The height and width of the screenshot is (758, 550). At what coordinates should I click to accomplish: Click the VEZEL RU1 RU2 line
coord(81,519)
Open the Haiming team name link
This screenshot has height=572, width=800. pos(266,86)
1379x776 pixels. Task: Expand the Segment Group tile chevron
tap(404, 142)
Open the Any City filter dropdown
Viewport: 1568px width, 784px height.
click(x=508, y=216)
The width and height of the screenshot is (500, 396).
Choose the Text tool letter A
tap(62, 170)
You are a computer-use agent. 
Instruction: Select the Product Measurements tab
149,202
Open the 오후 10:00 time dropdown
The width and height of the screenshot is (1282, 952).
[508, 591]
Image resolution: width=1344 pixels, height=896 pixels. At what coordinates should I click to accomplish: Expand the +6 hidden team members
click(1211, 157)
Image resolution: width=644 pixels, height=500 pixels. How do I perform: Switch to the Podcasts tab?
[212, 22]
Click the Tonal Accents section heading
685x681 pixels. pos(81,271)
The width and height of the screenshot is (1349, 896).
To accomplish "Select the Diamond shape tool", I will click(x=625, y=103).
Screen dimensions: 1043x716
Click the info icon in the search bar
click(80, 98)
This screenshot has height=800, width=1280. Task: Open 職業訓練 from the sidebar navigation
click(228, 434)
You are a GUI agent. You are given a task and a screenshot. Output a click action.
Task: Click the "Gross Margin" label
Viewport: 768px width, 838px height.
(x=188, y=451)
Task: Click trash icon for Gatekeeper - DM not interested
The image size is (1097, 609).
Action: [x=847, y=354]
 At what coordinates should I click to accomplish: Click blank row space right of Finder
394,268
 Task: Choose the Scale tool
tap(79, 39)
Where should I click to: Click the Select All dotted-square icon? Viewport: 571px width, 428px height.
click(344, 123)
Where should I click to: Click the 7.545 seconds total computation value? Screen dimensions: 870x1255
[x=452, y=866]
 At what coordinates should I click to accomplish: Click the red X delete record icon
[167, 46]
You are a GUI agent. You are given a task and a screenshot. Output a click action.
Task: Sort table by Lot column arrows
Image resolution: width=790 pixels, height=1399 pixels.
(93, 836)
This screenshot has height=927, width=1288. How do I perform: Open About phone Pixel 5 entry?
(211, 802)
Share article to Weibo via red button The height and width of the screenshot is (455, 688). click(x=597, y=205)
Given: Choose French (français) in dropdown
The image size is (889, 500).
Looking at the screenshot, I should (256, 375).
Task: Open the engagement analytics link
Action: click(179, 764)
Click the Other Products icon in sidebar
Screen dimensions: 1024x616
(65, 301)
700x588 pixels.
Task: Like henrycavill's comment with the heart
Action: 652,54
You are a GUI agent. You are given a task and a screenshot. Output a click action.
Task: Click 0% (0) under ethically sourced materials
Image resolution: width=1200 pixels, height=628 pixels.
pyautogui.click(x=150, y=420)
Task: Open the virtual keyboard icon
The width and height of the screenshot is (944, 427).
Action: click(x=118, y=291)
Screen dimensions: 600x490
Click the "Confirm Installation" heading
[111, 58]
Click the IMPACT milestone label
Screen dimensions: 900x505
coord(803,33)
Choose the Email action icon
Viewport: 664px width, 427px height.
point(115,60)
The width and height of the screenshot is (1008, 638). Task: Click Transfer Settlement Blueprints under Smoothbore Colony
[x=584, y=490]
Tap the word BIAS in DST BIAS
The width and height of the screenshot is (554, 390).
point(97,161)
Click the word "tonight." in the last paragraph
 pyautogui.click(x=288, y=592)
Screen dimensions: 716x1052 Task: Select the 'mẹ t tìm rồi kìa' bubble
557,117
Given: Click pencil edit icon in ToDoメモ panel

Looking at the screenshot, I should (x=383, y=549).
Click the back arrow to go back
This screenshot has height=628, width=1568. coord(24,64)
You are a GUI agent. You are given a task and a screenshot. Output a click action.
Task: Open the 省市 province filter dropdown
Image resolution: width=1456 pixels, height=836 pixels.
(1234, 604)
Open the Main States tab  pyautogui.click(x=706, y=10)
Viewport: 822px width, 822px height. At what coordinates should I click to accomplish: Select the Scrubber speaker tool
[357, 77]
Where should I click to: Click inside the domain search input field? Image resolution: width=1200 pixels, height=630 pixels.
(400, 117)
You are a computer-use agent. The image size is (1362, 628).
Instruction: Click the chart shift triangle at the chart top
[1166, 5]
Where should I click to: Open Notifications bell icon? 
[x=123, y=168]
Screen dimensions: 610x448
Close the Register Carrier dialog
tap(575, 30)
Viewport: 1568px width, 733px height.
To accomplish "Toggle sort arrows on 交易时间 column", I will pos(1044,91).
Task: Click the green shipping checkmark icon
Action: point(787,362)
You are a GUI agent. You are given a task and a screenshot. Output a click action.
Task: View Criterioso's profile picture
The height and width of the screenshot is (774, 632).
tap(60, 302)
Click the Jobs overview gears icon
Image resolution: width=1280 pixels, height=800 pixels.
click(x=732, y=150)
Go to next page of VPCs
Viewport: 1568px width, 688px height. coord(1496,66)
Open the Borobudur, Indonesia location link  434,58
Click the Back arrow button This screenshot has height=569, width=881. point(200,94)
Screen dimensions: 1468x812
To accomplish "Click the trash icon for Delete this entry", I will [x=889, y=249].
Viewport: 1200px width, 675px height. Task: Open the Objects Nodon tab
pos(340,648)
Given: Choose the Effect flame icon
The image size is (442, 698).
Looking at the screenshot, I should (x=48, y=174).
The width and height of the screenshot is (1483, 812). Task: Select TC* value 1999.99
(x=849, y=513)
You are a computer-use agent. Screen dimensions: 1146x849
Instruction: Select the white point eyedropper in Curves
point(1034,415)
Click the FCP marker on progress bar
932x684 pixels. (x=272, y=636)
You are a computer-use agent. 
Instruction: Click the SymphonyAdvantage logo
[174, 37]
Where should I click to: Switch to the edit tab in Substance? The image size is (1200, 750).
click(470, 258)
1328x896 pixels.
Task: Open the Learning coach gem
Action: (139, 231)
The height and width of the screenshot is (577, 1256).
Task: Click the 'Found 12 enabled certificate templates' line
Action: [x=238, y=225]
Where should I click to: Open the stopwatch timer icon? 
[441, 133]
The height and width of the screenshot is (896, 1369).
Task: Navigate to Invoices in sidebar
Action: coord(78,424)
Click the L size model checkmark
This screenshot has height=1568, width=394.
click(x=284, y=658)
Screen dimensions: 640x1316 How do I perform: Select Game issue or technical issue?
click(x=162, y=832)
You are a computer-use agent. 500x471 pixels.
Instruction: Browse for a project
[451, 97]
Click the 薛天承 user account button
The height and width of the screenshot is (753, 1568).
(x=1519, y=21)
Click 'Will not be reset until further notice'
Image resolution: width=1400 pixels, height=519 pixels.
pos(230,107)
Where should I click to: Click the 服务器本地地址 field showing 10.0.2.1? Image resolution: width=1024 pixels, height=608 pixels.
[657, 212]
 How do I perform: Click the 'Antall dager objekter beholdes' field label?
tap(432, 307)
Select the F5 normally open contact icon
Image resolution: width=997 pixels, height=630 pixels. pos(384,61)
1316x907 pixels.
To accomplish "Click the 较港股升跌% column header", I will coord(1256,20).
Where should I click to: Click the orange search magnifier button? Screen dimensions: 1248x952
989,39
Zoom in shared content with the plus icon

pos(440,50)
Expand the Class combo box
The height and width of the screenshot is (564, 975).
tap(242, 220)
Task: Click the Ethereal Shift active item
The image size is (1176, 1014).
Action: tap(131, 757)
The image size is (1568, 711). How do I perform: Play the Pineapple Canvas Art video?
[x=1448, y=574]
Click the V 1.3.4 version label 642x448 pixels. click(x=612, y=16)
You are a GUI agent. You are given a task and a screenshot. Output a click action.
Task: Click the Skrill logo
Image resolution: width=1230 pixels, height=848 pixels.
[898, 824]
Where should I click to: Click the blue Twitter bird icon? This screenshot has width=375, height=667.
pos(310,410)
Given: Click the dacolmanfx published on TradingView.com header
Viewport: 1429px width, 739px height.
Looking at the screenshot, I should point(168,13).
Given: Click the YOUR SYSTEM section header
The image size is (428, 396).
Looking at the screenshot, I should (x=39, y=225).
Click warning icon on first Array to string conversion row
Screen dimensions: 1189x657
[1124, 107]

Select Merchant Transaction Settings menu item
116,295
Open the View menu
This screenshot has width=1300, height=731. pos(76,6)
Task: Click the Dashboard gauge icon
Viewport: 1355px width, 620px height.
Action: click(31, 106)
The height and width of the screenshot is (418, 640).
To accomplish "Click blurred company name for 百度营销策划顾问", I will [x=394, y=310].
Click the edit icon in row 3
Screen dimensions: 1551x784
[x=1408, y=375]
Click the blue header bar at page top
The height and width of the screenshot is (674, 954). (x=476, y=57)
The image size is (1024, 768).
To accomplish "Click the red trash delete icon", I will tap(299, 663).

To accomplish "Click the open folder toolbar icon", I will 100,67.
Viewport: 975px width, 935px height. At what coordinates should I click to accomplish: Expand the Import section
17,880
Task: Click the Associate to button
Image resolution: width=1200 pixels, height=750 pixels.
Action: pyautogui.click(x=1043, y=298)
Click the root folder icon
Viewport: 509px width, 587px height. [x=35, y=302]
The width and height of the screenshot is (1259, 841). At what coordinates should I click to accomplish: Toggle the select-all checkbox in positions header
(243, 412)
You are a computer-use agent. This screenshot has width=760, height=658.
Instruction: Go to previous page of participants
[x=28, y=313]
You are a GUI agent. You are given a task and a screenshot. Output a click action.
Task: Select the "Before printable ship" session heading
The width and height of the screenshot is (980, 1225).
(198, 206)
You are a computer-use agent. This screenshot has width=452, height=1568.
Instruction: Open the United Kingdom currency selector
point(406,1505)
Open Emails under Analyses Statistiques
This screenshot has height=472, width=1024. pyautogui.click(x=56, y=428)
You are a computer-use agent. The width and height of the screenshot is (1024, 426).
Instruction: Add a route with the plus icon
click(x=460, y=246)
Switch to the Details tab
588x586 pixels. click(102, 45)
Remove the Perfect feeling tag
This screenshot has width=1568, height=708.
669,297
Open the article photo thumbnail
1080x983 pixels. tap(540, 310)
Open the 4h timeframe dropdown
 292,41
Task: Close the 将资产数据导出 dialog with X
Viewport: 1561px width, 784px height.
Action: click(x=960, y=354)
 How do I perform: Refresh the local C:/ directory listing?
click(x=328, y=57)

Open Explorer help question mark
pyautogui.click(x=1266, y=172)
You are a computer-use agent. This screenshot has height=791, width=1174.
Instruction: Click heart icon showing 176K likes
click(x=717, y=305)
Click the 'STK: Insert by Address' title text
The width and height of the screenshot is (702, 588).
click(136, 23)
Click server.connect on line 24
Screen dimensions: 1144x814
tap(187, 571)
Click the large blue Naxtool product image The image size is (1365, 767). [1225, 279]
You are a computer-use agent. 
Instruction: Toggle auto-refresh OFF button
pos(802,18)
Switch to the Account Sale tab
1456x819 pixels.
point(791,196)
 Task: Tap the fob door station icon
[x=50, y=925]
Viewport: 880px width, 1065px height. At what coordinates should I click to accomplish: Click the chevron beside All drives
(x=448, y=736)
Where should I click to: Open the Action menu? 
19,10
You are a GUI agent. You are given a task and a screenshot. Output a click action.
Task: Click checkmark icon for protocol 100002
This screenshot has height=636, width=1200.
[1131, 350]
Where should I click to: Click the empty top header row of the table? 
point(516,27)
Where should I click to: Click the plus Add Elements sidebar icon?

——

Brief: Above is a listing; print exactly its lines from the one with "Click the root folder icon" through the one with "has height=791, width=1174.", and no other lines.

Answer box:
Click the root folder icon
Viewport: 509px width, 587px height. [x=35, y=302]
The width and height of the screenshot is (1259, 841). At what coordinates should I click to accomplish: Toggle the select-all checkbox in positions header
(243, 412)
You are a computer-use agent. This screenshot has width=760, height=658.
Instruction: Go to previous page of participants
[x=28, y=313]
You are a GUI agent. You are given a task and a screenshot. Output a click action.
Task: Select the "Before printable ship" session heading
The width and height of the screenshot is (980, 1225).
(198, 206)
You are a computer-use agent. This screenshot has width=452, height=1568.
Instruction: Open the United Kingdom currency selector
point(406,1505)
Open Emails under Analyses Statistiques
This screenshot has height=472, width=1024. pyautogui.click(x=56, y=428)
You are a computer-use agent. The width and height of the screenshot is (1024, 426).
Instruction: Add a route with the plus icon
click(x=460, y=246)
Switch to the Details tab
588x586 pixels. click(102, 45)
Remove the Perfect feeling tag
This screenshot has width=1568, height=708.
669,297
Open the article photo thumbnail
1080x983 pixels. tap(540, 310)
Open the 4h timeframe dropdown
 292,41
Task: Close the 将资产数据导出 dialog with X
Viewport: 1561px width, 784px height.
Action: click(x=960, y=354)
 How do I perform: Refresh the local C:/ directory listing?
click(x=328, y=57)

Open Explorer help question mark
pyautogui.click(x=1266, y=172)
You are a computer-use agent. This screenshot has height=791, width=1174.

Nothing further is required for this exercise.